If you are new to this blog, then read the How to ace the system design interview blog first. I have described the guidelines involved in solving a system interview problem. We will be applying those steps here.
Interviewer: Walks in the room. After the initial introductions, “ I would like to test you on your system design skills”
You: Sure! (Internally you are just hoping that the problem is a easy one :))
Interviewer: Let’s start by designing a system for a URL shortening service like bitly. How would you go about designing such a system?
You: OK. Here is what I would do
Then you follow the steps given below.
We will use the following high level steps to solve this problem.
High Level Steps:
- Scope the problem and clarify the requirements
- Do estimations
- High-Level Design
- Design core components
- Define API
- Detailed design (Depends on the time allocated for the interview)

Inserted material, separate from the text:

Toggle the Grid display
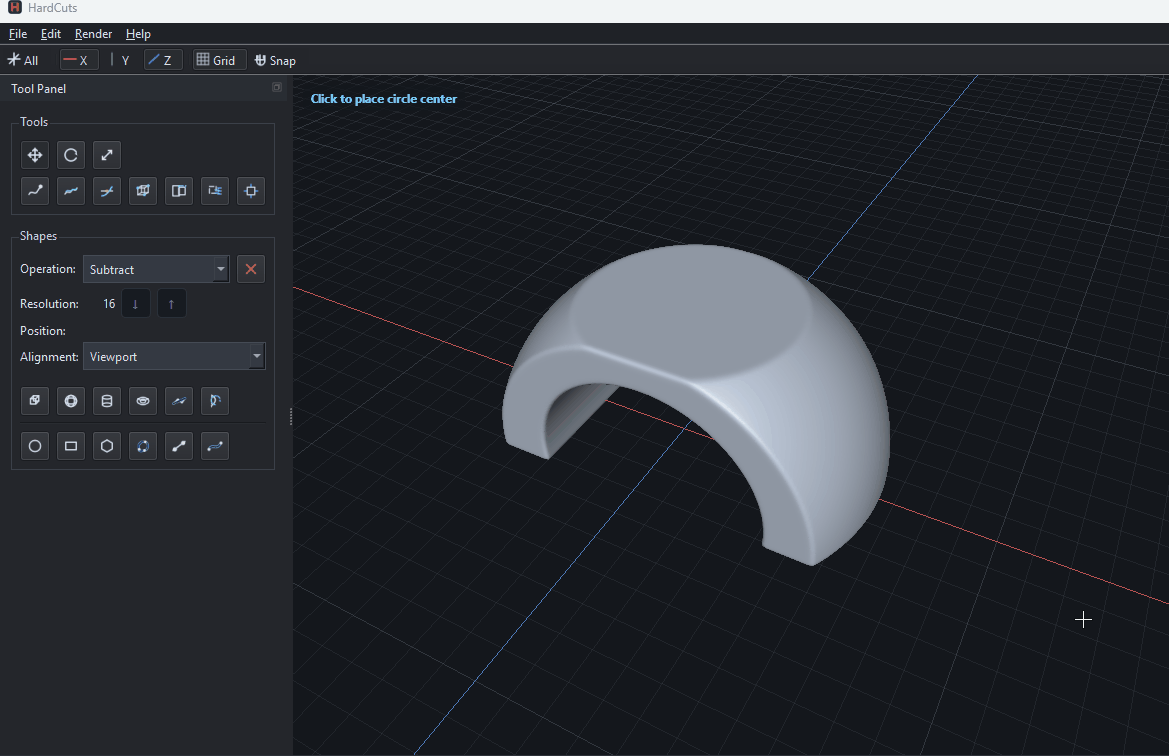Image resolution: width=1169 pixels, height=756 pixels. 218,60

- Resolve any bottlenecks in the design
- Summarize the solution
Step 1: Scope the problem and clarify the requirements
Define the functionality of the product (Bitly) to the interviewer so that you are aligned. Bitly is a URL shortening service to shorten, create and easily share links. The short links will redirect the user to the original URL.
The scope is limited to:
- The user enters a URL (https://www.myproductthoughts.com/index.php/2020/04/16/how-would-you-design-pastebin/) and app generates a unique short URL such as bit.ly/2ViKqTVbi
- User will be redirected to the original URL when the bitly link is clicked
- User will need to register for an account
- Links have a fixed expiry time
- The system is always available
- System is reliable
- Unique/ random URL should not be an easily guessable value
Out of scope:
- Custom URL links by the user
You can proceed to the next step only after confirming these assumptions with the interviewer
If the interviewer challenges you on out of scope requirements, then you can still stick to your script by letting them know that you will revisit the requirements at the end
Step 2: Do estimations
Before starting estimations, you would need to state some base assumptions to kickstart the calculations.

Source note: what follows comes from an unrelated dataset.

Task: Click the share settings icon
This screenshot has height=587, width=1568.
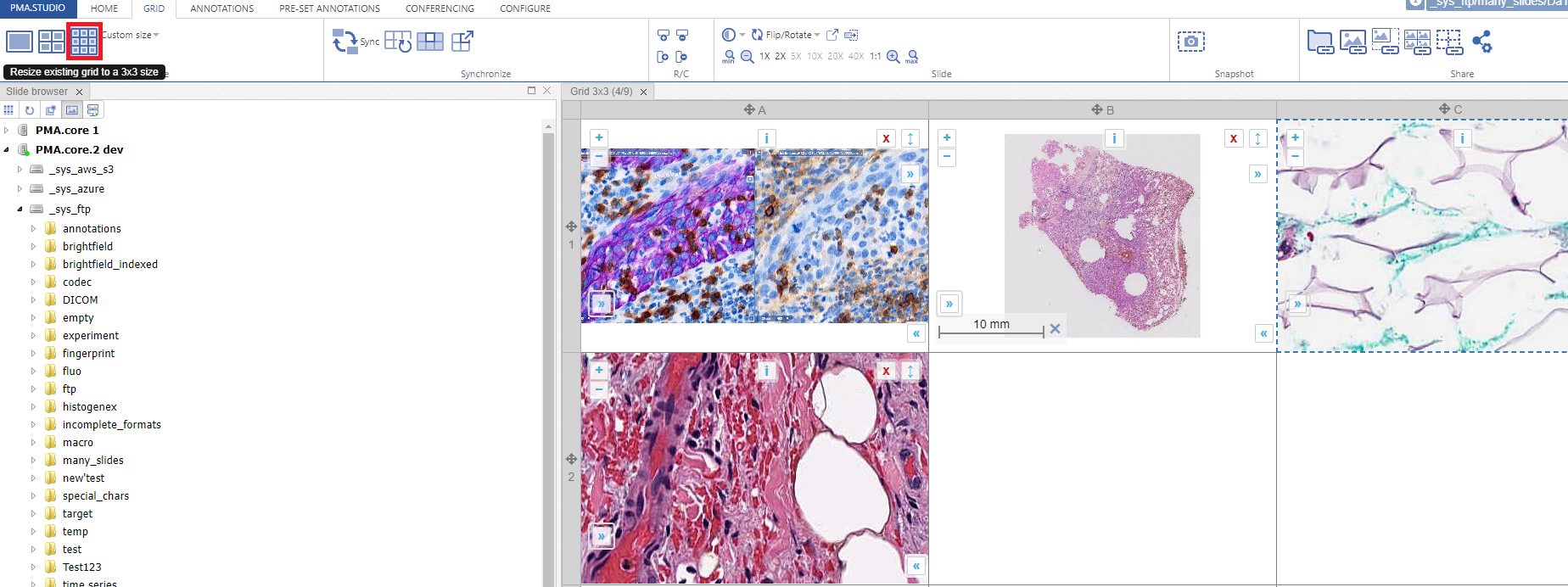Action: pos(1481,42)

In this case, we are looking at the following assumptions and estimations…………
- Avg URL size is 1KB
- Read to write ratio is 100:1
- 10 million users
- 1 million paste a day and 365M paste a year
- 100 million reads per million writes/pastes
- Paste per sec = 1M/24*3600 = 12 pastes/sec
- Read per sec = 100M/24*3600 = 1160 reads/sec
- Data storage – Assume links are stored for 3 year
- Data stored in 1 day = 1KB*1M = 1 GB/day
- Data stored in 3 year = 1GB * 3* 365 = ~1.1TB data to be stored
You can use the above calculations to create a high level design.
Step 3: High Level Design
What are the components involved in this design? You have a web server that talks to the end client. The server takes the URL given by the user and shortens the URL with a unique string. The server then routes the encoded data to the database.
We have seen a similar service earlier by designing a system for Pastebin. The difference between Pastebin and Bitly design is that we do not need an Object storage container here. We only need to store the URL table data and the user table data for Bitly
Step 4: Design core components
We would store two separate data tables. One for the URL data and other for User data. URL table would include information such as the actual URL, timestamp, IP address, and expiry timeline. The URK table will use the encoded URL data as the key. The User data would use the user ID as the key and the table would include data such as user name, email, timestamp, and other details collected during sign up.
How do we generate the unique shortened URL?
Solving this piece of the puzzle is critical in the design process. We need to generate the URL string from a known data. We will hash the input URL provided by the user. Applying an algorithm such as MD5 should produce a 128-bit hash value. Next, we can encode the hash into Base 62 or 64.
Base 62 encodes to [a-zA-Z0-9] without any special characters. Base 64 includes special characters. There is only one hash result for the original input and Base 62 is deterministic. We can then pick the first 6 digits out of the hash to use as the URL string. The Bitly uses up to 9 characters in their encoding. We are sticking to six.
How many links are estimated if we save the data for 3 years = 1.1 B pastes. The number of combinations is 62^6 or 64^6. If we pick Base 62 encoding the number of keys generated is
62^6 = ~57 Billion strings should cover the possible cases that we need. This holds true even if we need to store the URL records for more than 3 years.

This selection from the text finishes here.